Task to carry out ->
A complete, word-for-word restatement of the entries is needed.

Source records ->
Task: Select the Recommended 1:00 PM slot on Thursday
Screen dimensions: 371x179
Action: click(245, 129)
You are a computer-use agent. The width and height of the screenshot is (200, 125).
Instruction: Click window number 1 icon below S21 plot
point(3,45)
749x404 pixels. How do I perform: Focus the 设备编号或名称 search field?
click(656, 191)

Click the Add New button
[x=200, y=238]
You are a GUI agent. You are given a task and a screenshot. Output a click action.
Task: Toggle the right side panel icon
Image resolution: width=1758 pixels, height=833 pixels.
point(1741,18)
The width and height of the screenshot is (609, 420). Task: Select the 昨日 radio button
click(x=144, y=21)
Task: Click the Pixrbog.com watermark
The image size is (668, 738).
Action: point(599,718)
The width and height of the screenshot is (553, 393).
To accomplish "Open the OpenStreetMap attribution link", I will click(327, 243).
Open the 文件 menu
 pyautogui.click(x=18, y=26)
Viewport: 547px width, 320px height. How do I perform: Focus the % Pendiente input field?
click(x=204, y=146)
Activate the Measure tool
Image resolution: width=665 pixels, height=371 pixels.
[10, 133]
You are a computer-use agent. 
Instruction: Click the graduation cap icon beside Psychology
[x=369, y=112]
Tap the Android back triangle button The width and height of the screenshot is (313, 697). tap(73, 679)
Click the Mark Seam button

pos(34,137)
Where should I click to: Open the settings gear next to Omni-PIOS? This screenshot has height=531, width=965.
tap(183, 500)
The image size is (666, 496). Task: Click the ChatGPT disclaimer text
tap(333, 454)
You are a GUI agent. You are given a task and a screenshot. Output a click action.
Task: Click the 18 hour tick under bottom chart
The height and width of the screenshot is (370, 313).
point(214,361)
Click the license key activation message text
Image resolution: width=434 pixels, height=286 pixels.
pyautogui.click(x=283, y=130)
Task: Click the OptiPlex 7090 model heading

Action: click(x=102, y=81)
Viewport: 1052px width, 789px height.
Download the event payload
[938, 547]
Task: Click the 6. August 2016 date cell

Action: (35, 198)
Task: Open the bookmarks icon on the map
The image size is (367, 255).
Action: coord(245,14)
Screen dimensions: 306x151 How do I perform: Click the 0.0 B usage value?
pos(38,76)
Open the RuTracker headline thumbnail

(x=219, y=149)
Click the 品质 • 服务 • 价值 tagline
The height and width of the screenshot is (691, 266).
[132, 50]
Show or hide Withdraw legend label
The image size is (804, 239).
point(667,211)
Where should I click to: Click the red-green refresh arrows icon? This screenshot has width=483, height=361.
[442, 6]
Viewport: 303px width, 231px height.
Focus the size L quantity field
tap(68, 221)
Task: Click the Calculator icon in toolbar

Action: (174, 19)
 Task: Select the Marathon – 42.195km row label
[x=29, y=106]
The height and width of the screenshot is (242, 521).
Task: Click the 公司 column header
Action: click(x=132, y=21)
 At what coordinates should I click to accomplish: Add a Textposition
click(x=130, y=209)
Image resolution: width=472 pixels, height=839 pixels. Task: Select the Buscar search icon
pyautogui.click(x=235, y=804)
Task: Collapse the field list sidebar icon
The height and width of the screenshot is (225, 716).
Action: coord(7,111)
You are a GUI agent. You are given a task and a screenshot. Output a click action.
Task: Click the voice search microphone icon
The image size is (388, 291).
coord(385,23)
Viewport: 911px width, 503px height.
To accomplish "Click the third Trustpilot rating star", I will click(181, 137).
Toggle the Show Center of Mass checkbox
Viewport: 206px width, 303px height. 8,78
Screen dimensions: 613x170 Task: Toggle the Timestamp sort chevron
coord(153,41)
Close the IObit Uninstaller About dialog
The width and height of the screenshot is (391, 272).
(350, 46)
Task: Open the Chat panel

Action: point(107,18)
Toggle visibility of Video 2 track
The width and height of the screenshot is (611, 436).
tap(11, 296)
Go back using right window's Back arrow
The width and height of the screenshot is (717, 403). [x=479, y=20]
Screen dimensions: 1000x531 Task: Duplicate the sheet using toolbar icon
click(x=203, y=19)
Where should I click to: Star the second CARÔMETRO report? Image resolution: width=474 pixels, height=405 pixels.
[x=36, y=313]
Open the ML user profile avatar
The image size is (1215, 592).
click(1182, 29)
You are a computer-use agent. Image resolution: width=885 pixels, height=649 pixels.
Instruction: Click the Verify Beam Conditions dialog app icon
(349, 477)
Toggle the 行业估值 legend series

Response to this task ->
Task: Select the Recommended 1:00 PM slot on Thursday
Screen dimensions: 371x179
Action: click(245, 129)
You are a computer-use agent. The width and height of the screenshot is (200, 125).
Instruction: Click window number 1 icon below S21 plot
point(3,45)
749x404 pixels. How do I perform: Focus the 设备编号或名称 search field?
click(656, 191)

Click the Add New button
[x=200, y=238]
You are a GUI agent. You are given a task and a screenshot. Output a click action.
Task: Toggle the right side panel icon
Image resolution: width=1758 pixels, height=833 pixels.
point(1741,18)
The width and height of the screenshot is (609, 420). Task: Select the 昨日 radio button
click(x=144, y=21)
Task: Click the Pixrbog.com watermark
The image size is (668, 738).
Action: point(599,718)
The width and height of the screenshot is (553, 393).
To accomplish "Open the OpenStreetMap attribution link", I will click(327, 243).
Open the 文件 menu
 pyautogui.click(x=18, y=26)
Viewport: 547px width, 320px height. How do I perform: Focus the % Pendiente input field?
click(x=204, y=146)
Activate the Measure tool
Image resolution: width=665 pixels, height=371 pixels.
[10, 133]
You are a computer-use agent. 
Instruction: Click the graduation cap icon beside Psychology
[x=369, y=112]
Tap the Android back triangle button The width and height of the screenshot is (313, 697). tap(73, 679)
Click the Mark Seam button

pos(34,137)
Where should I click to: Open the settings gear next to Omni-PIOS? This screenshot has height=531, width=965.
tap(183, 500)
The image size is (666, 496). Task: Click the ChatGPT disclaimer text
tap(333, 454)
You are a GUI agent. You are given a task and a screenshot. Output a click action.
Task: Click the 18 hour tick under bottom chart
The height and width of the screenshot is (370, 313).
point(214,361)
Click the license key activation message text
Image resolution: width=434 pixels, height=286 pixels.
pyautogui.click(x=283, y=130)
Task: Click the OptiPlex 7090 model heading

Action: click(x=102, y=81)
Viewport: 1052px width, 789px height.
Download the event payload
[938, 547]
Task: Click the 6. August 2016 date cell

Action: (35, 198)
Task: Open the bookmarks icon on the map
The image size is (367, 255).
Action: coord(245,14)
Screen dimensions: 306x151 How do I perform: Click the 0.0 B usage value?
pos(38,76)
Open the RuTracker headline thumbnail

(x=219, y=149)
Click the 品质 • 服务 • 价值 tagline
The height and width of the screenshot is (691, 266).
[132, 50]
Show or hide Withdraw legend label
The image size is (804, 239).
point(667,211)
Where should I click to: Click the red-green refresh arrows icon? This screenshot has width=483, height=361.
[442, 6]
Viewport: 303px width, 231px height.
Focus the size L quantity field
tap(68, 221)
Task: Click the Calculator icon in toolbar

Action: (174, 19)
 Task: Select the Marathon – 42.195km row label
[x=29, y=106]
The height and width of the screenshot is (242, 521).
Task: Click the 公司 column header
Action: click(x=132, y=21)
 At what coordinates should I click to accomplish: Add a Textposition
click(x=130, y=209)
Image resolution: width=472 pixels, height=839 pixels. Task: Select the Buscar search icon
pyautogui.click(x=235, y=804)
Task: Collapse the field list sidebar icon
The height and width of the screenshot is (225, 716).
Action: coord(7,111)
You are a GUI agent. You are given a task and a screenshot. Output a click action.
Task: Click the voice search microphone icon
The image size is (388, 291).
coord(385,23)
Viewport: 911px width, 503px height.
To accomplish "Click the third Trustpilot rating star", I will click(181, 137).
Toggle the Show Center of Mass checkbox
Viewport: 206px width, 303px height. 8,78
Screen dimensions: 613x170 Task: Toggle the Timestamp sort chevron
coord(153,41)
Close the IObit Uninstaller About dialog
The width and height of the screenshot is (391, 272).
(350, 46)
Task: Open the Chat panel

Action: point(107,18)
Toggle visibility of Video 2 track
The width and height of the screenshot is (611, 436).
tap(11, 296)
Go back using right window's Back arrow
The width and height of the screenshot is (717, 403). [x=479, y=20]
Screen dimensions: 1000x531 Task: Duplicate the sheet using toolbar icon
click(x=203, y=19)
Where should I click to: Star the second CARÔMETRO report? Image resolution: width=474 pixels, height=405 pixels.
[x=36, y=313]
Open the ML user profile avatar
The image size is (1215, 592).
click(1182, 29)
You are a computer-use agent. Image resolution: width=885 pixels, height=649 pixels.
Instruction: Click the Verify Beam Conditions dialog app icon
(349, 477)
Toggle the 行业估值 legend series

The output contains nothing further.